The Performance of Warm Mix for the Asphalt Concrete - Wearing Course (AC-WC) Using the Asphalt Pen 60/70 and the Sasobit® Additives

• Main Authors: Serli Carlina, Bambang Sugeng Subagio, Aine Kusumawati
• Format: Article
• Language: English
• Published: Institut Teknologi Bandung 2019-04-01
• Series: Jurnal Teknik Sipil
• Subjects: hma; wma; sasobit®; temperature
• Online Access: http://journals.itb.ac.id/index.php/jts/article/view/11186/4179

Hot Mix Asphalt (HMA) is a type of asphalt mixture commonly used as flexible pavement material. However, HMA has weaknesses in terms of high mixing and compaction temperature, resulting in high CO2 and Greenhouse Gas (GHG) emissions which have a negative impact on the environment. Therefore, a type of asphalt with lower mixing and compaction temperatures is needed. One alternative that can be done is to add Sasobit® additives to the asphalt. This study looks for the best contents of Sasobit® additives that can be added into the asphalt so that resulting the lowest mixing and compaction temperatures.

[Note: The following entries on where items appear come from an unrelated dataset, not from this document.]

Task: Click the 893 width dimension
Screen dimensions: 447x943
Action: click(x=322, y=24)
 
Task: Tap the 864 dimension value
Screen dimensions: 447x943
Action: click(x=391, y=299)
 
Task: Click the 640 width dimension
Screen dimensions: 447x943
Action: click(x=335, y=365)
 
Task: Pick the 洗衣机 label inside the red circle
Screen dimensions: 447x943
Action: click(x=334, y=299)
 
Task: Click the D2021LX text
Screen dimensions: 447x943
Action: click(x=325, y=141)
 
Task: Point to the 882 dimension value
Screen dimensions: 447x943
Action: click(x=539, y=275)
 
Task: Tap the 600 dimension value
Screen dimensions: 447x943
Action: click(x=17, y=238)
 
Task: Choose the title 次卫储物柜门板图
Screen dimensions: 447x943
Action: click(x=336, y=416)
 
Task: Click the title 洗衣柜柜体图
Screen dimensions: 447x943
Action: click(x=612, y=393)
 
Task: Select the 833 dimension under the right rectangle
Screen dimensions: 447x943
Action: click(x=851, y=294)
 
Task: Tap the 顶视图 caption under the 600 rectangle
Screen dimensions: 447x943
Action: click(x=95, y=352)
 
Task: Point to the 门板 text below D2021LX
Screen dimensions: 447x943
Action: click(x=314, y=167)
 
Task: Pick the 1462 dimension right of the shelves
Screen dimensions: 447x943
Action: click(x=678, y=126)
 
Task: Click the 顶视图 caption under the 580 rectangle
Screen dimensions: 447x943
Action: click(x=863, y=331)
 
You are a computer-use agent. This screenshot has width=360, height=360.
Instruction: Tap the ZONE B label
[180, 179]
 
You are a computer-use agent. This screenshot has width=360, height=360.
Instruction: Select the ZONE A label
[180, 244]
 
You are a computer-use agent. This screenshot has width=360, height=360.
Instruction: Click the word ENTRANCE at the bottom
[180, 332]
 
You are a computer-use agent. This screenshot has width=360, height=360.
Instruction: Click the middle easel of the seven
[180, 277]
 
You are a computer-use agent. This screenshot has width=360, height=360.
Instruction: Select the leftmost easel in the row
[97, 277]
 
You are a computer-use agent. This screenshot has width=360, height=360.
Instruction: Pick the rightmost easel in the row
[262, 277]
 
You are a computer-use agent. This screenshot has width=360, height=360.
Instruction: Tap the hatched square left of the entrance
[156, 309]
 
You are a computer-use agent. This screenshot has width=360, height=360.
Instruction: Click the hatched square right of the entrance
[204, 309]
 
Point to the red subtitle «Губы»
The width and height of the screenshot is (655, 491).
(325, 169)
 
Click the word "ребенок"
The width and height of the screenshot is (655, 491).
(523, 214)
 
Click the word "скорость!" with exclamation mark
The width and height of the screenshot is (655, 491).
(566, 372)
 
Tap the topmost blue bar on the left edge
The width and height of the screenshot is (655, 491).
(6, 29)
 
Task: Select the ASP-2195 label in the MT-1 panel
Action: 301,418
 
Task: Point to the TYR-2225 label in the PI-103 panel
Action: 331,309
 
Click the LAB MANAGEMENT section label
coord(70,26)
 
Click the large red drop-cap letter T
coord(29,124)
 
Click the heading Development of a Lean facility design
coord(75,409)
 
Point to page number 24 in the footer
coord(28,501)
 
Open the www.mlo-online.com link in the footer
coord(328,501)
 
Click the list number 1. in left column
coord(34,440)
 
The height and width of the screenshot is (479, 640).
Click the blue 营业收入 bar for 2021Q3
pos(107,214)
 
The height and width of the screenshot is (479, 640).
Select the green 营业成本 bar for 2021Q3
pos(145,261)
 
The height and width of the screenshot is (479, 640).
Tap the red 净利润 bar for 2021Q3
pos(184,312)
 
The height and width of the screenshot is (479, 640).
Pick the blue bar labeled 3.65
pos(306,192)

The content of Sasobit® additives studied was 1%, 2% and 3% of the asphalt weight, sasobit contents higher than 3% are not recommended because it will cause the asphalt to be more liquid. The results show that the addition of Sasobit® by 3% may reduce the mixing temperature and the compaction temperature at about 70C lower compared to the mixture without Sasobit® additives. Further, this study compares the performance of asphalt mixtures using Sasobit® additives (mixture of Warm Mix Asphalt / WMA) with asphalt mixtures without Sasobit® additives (Asphalt / HMA Hot Mix mixture). The performance studied includes Marshall Stability, UMATTA Resilient Modulus and Fatigue. As a result, the WMA mixture that uses Sasobit® additives of 3% has a stability value of 1160 kg marshall; this value is higher than the Marshall stability obtained for the HMA mixture 1075 kg. However, the UMATTA testing at temperatures of 250C and 450C resulted in the highest resilient modulus in the mixture of WMA (3080 Mpa and 315 Mpa). The fatigue testing shows that WMA mixture is more flexible because it has an elastic modulus value of 4854 MPa and flexural stiffness 4551 MPa in a tensile 500µԐ strain compared to HMA mixture.